Algérie : révolte dans les facultés de médecine
Depuis plus d’une semaine maintenant, les facultés et annexes de médecine sont secouées, à l’échelle nationale, par une mobilisation massive des étudiants, à laquelle se sont joint des médecins en chômage.
- Actualité internationale, Algérie

Cette grève des étudiants en médecins, largement suivie à l’échelle nationale, n’est pas intervenue dans un « ciel serein ». C’est le mûrissement d’un malaise profond qui sévit depuis des années dans les universités du pays.
Un malaise combattu par des mobilisations partielles, qui s’estompent rapidement par la répression et l’absence de syndicats indépendants.
Des milliers de diplômés universitaires prennent la route de l’exil à la recherche d’un avenir incertain
Sur les 250 000 diplômés du supérieur qui arrivent chaque année sur le marché de l’emploi quelques milliers seulement arrivent à décrocher un emploi conforme à leurs diplômes. L’immense majorité vient gonfler le nombre de plus en plus explosif de diplômés chômeurs ou bien ils sont rongés par l’emploi précaire.
Les salaires des jeunes médecins ne dépassent pas les 54 000 dinars par mois (250 euros environ), alors que les quotas d’étudiants admis en spécialité ont connu des réductions drastiques.
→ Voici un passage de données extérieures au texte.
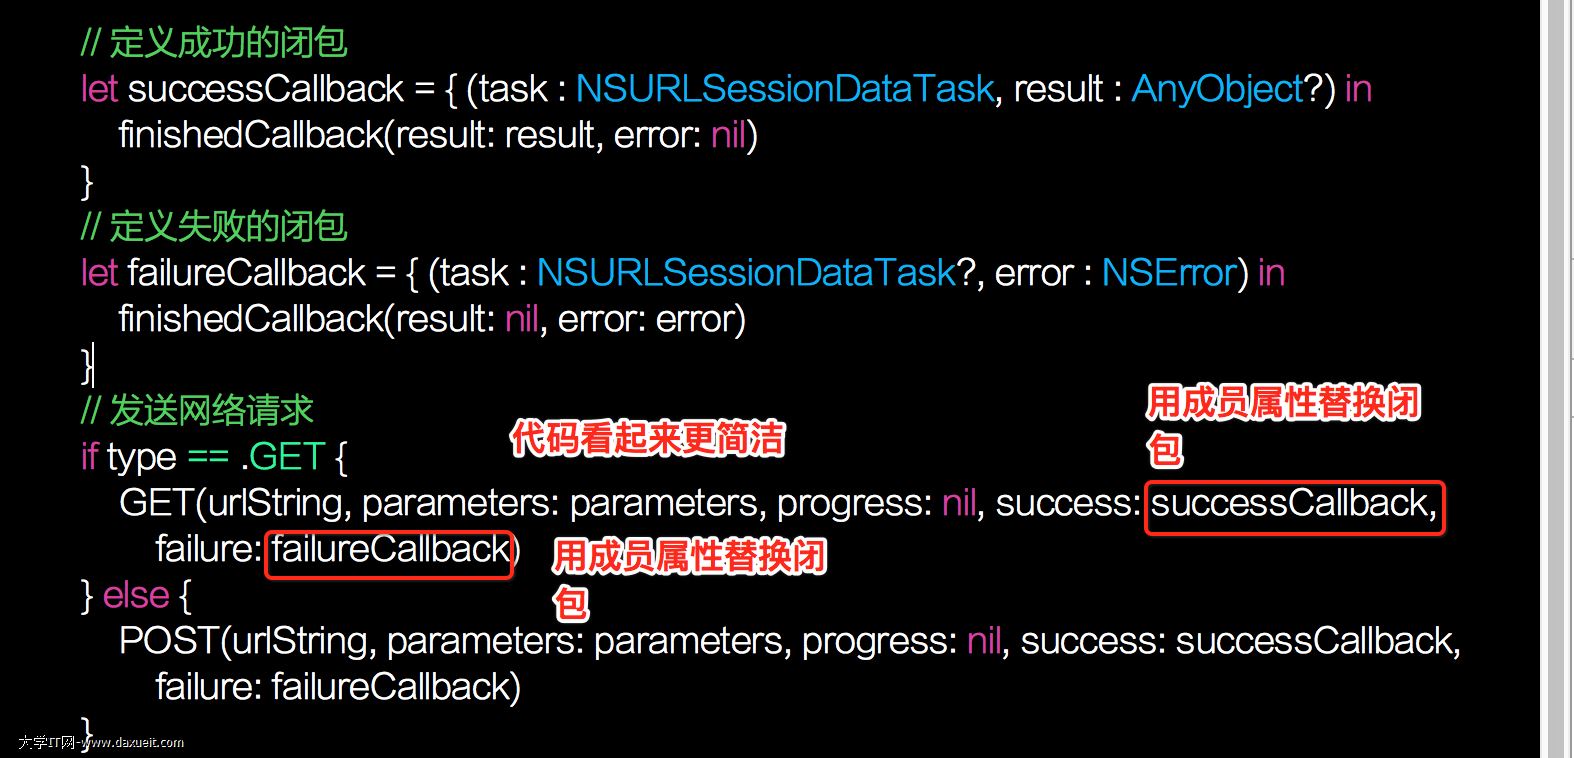Click the POST function call name
This screenshot has height=758, width=1574.
[x=168, y=641]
C’est ce qui plonge des milliers d’étudiants dans le désespoir, prive les structures de santé de médecins en voie de spécialisation, et impacte directement le bon fonctionnement des hôpitaux.
Chaque année les médecins fraîchement diplômés agissent, interpellent leur tutelle (ministère de l’Enseignement supérieur et celui de la Santé) pour plus de places en internat, pour faire face au manque de postes budgétaires car l’utilité des médecins « résidents » est capitale pour la prise en charge des malades aux urgences, dans les différents services et assurent en grande partie des gardes.
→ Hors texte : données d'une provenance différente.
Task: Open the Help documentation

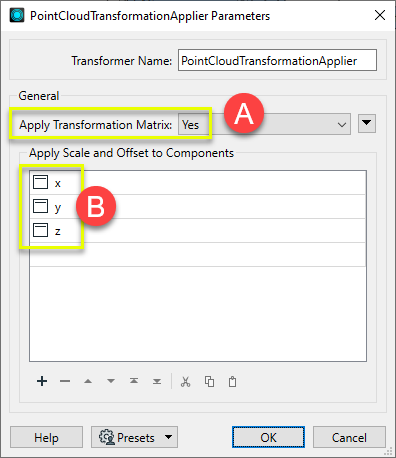Action: pyautogui.click(x=46, y=437)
Le nombre de patients auscultés par médecin dépasse parfois 150 et un médecin résident peut effectuer jusqu’à sept gardes de 30 heures par mois, gardes qui lorsqu’elles sont rémunérées – elles ne le sont pas toujours – le sont très peu (2 866,50 DA) !
Parmi les revendications qui montent de tout le pays
– « L’abrogation du gel de l’authentification des diplômes de docteur en médecine discriminatoire et anticonstitutionnelle » ;
– « l’intégration des facultés de médecine algériennes à la WFME avant 2025, afin d’assurer la reconnaissance internationale de diplômes ».
Un étudiant explique à ce sujet : « Nos diplômes ne servent pas à grand-chose dans notre pays puisqu’ils n’ouvrent pas le droit à l’embauche et la non-reconnaissance de nos diplômes à l’international nous empêchera d’aller tenter notre chance à l’étranger ».
Les grévistes réclament également « l’augmentation massive du nombre de places pédagogiques » et « l’annulation de la décision arbitraire d’interdiction de passer l’examen de spécialité (internat) pour une durée de trois ans en cas de démission ce qui poussera les diplômés au chômage forcé ».
Les médecins au chômage ont rejoint les étudiants
Les médecins en chômage ont d’ailleurs rejoint le mouvement de grève pour réclamer des postes d’emploi dans les hôpitaux qui souffrent d’un déficit énorme en personnels soignants.
Les étudiants de médecine dénoncent enfin « la détérioration des conditions dans les résidences universitaires ».
C’est donc toutes ces difficultés, ces contraintes, ces injustices… qui durent depuis des années, dénoncées à maintes reprises, qui sont à l’origine de cette mobilisation exceptionnelle qui a obligé le ministre de l’Enseignement supérieur à recevoir, tard dans la nuit de samedi, une délégation d’étudiants et médecins grévistes.
Le ministre en personne s’est ensuite livré sur sa page Facebook à un compte rendu des résultats des négociations. Et bien qu’il y ait eu quelques revendications accordées, le mouvement de protestations et de grèves s’est poursuivi, gagnant maintenant la quasi-totalité des facultés et annexes de médecine.